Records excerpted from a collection

++++

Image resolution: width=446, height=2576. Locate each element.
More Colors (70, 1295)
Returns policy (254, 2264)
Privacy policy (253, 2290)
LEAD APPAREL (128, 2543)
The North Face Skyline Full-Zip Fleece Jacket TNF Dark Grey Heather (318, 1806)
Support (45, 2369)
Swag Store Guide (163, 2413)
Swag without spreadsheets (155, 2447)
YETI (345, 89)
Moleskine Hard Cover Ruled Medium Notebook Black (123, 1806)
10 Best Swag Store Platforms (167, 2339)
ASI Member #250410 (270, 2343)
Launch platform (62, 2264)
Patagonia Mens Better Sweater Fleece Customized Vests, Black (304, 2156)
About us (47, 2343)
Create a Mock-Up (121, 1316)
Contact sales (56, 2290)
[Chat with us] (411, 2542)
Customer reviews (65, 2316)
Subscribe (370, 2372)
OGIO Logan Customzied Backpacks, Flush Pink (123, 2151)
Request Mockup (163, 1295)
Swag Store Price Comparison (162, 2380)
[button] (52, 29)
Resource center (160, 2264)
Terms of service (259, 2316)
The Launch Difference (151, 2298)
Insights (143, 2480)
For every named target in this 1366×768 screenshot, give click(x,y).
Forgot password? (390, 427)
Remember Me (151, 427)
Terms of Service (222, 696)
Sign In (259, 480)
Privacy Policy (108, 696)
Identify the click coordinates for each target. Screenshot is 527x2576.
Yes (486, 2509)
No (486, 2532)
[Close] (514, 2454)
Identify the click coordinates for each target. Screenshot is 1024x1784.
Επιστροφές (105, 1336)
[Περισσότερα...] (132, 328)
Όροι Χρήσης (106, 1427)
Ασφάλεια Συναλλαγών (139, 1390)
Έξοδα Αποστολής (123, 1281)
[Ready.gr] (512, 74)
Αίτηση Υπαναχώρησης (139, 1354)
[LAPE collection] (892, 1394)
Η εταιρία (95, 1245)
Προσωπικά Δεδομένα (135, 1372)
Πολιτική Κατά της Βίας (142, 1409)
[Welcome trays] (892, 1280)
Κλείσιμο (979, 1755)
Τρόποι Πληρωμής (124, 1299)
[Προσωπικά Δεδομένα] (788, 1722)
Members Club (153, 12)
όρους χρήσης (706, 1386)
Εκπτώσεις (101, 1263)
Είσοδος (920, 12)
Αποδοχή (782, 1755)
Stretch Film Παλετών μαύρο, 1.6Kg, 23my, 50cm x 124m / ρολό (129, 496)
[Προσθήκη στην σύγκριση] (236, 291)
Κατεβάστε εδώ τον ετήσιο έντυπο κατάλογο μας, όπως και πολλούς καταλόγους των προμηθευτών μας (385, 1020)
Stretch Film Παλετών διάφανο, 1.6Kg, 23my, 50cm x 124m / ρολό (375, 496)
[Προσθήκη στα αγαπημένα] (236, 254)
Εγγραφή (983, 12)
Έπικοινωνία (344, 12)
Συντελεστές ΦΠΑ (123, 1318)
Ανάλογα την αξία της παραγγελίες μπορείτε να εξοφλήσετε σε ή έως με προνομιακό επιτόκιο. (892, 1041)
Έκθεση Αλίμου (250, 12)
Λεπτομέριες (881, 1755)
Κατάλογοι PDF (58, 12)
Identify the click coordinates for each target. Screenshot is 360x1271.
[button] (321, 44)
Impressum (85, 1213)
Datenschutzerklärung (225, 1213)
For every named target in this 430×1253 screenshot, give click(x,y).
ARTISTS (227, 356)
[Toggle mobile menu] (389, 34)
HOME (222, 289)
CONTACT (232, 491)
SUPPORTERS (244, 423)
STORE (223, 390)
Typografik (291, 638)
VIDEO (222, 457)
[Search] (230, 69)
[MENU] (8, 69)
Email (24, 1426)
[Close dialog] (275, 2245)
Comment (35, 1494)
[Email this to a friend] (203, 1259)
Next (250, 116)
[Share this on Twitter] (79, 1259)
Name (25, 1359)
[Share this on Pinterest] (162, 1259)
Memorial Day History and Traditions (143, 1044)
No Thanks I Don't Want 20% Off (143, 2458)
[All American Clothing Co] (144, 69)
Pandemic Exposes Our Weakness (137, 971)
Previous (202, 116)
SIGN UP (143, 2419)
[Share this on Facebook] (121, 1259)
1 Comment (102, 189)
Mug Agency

++++

(About this task):
Copy out each line of the data above, exactly, if it lies between the line holding "[Περισσότερα...] (132, 328)" and the line holding "Έκθεση Αλίμου (250, 12)", inclusive; copy no other line.

(Result of this exercise):
[Περισσότερα...] (132, 328)
Όροι Χρήσης (106, 1427)
Ασφάλεια Συναλλαγών (139, 1390)
Έξοδα Αποστολής (123, 1281)
[Ready.gr] (512, 74)
Αίτηση Υπαναχώρησης (139, 1354)
[LAPE collection] (892, 1394)
Η εταιρία (95, 1245)
Προσωπικά Δεδομένα (135, 1372)
Πολιτική Κατά της Βίας (142, 1409)
[Welcome trays] (892, 1280)
Κλείσιμο (979, 1755)
Τρόποι Πληρωμής (124, 1299)
[Προσωπικά Δεδομένα] (788, 1722)
Members Club (153, 12)
όρους χρήσης (706, 1386)
Εκπτώσεις (101, 1263)
Είσοδος (920, 12)
Αποδοχή (782, 1755)
Stretch Film Παλετών μαύρο, 1.6Kg, 23my, 50cm x 124m / ρολό (129, 496)
[Προσθήκη στην σύγκριση] (236, 291)
Κατεβάστε εδώ τον ετήσιο έντυπο κατάλογο μας, όπως και πολλούς καταλόγους των προμηθευτών μας (385, 1020)
Stretch Film Παλετών διάφανο, 1.6Kg, 23my, 50cm x 124m / ρολό (375, 496)
[Προσθήκη στα αγαπημένα] (236, 254)
Εγγραφή (983, 12)
Έπικοινωνία (344, 12)
Συντελεστές ΦΠΑ (123, 1318)
Ανάλογα την αξία της παραγγελίες μπορείτε να εξοφλήσετε σε ή έως με προνομιακό επιτόκιο. (892, 1041)
Έκθεση Αλίμου (250, 12)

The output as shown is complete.